• Work to complete:
- A) In the locale.c diff below, how many insertions are reported?
- B) Reproduce the part of the locale.c diff below starting with "1 files changed, 86" and going on through "per ISO 639-3.".

• Excerpted passage:
○ ○ ○

1 files changed, 86 insertions, 31 deletions
diff --git a/newlib/libc/locale/locale.c b/newlib/libc/locale/locale.c
index 85069aefa..26283c5f4 100644
--- a/newlib/libc/locale/locale.c
+++ b/newlib/libc/locale/locale.c
@@ -56,34 +56,36 @@ for a given language, a three character string per ISO 639-3.
 <<"TERRITORY">> is a country code per ISO 3166.  For <<"charset">> and
 <<"modifier">> see below.
 
-Additionally to the POSIX specifier, seven extensions are supported for
-backward compatibility with older implementations using newlib:
-<<"C-UTF-8">>, <<"C-JIS">>, <<"C-eucJP">>, <<"C-SJIS">>, <<C-KOI8-R>>,
-<<C-KOI8-U>>, <<"C-ISO-8859-x">> with 1 <= x <= 15, or <<"C-CPxxx">> with
-xxx in [437, 720, 737, 775, 850, 852, 855, 857, 858, 862, 866, 874, 932,
-1125, 1250, 1251, 1252, 1253, 1254, 1255, 1256, 1257, 1258].

○ ○ ○

• Recorded data:
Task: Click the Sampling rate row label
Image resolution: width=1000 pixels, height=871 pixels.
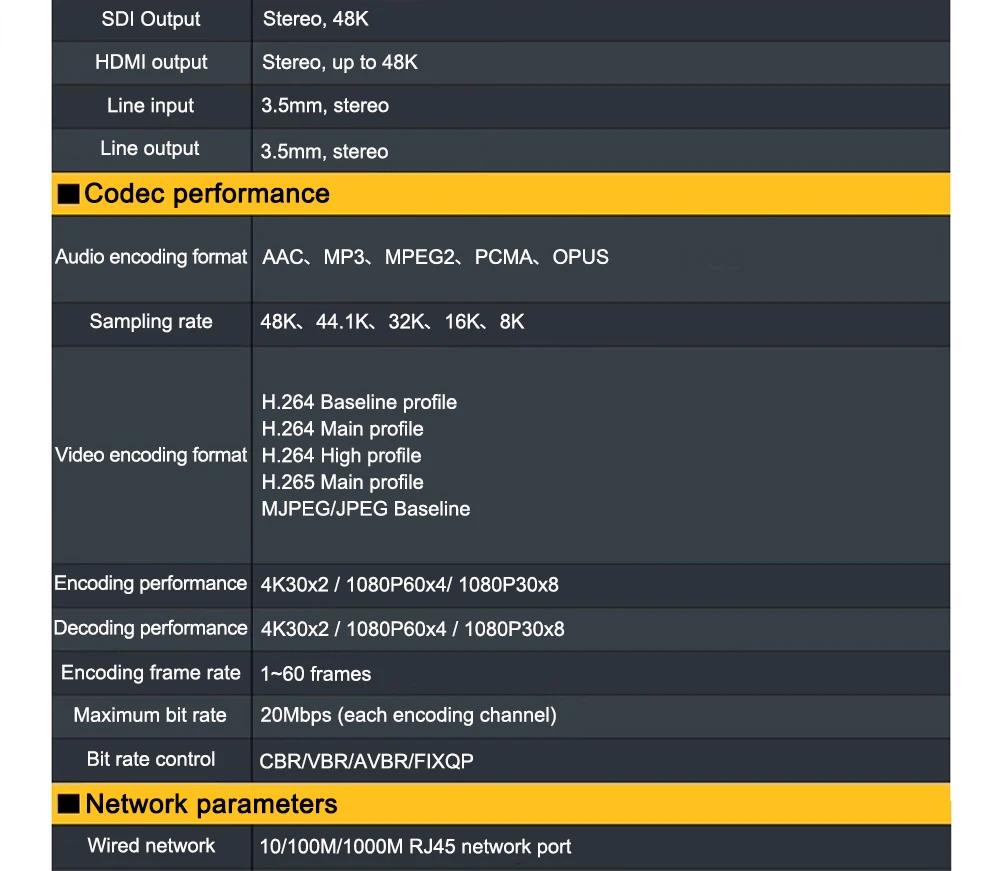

○ ○ ○

• Responses per task:
- A) 86 insertions

- B)
1 files changed, 86 insertions, 31 deletions
diff --git a/newlib/libc/locale/locale.c b/newlib/libc/locale/locale.c
index 85069aefa..26283c5f4 100644
--- a/newlib/libc/locale/locale.c
+++ b/newlib/libc/locale/locale.c
@@ -56,34 +56,36 @@ for a given language, a three character string per ISO 639-3.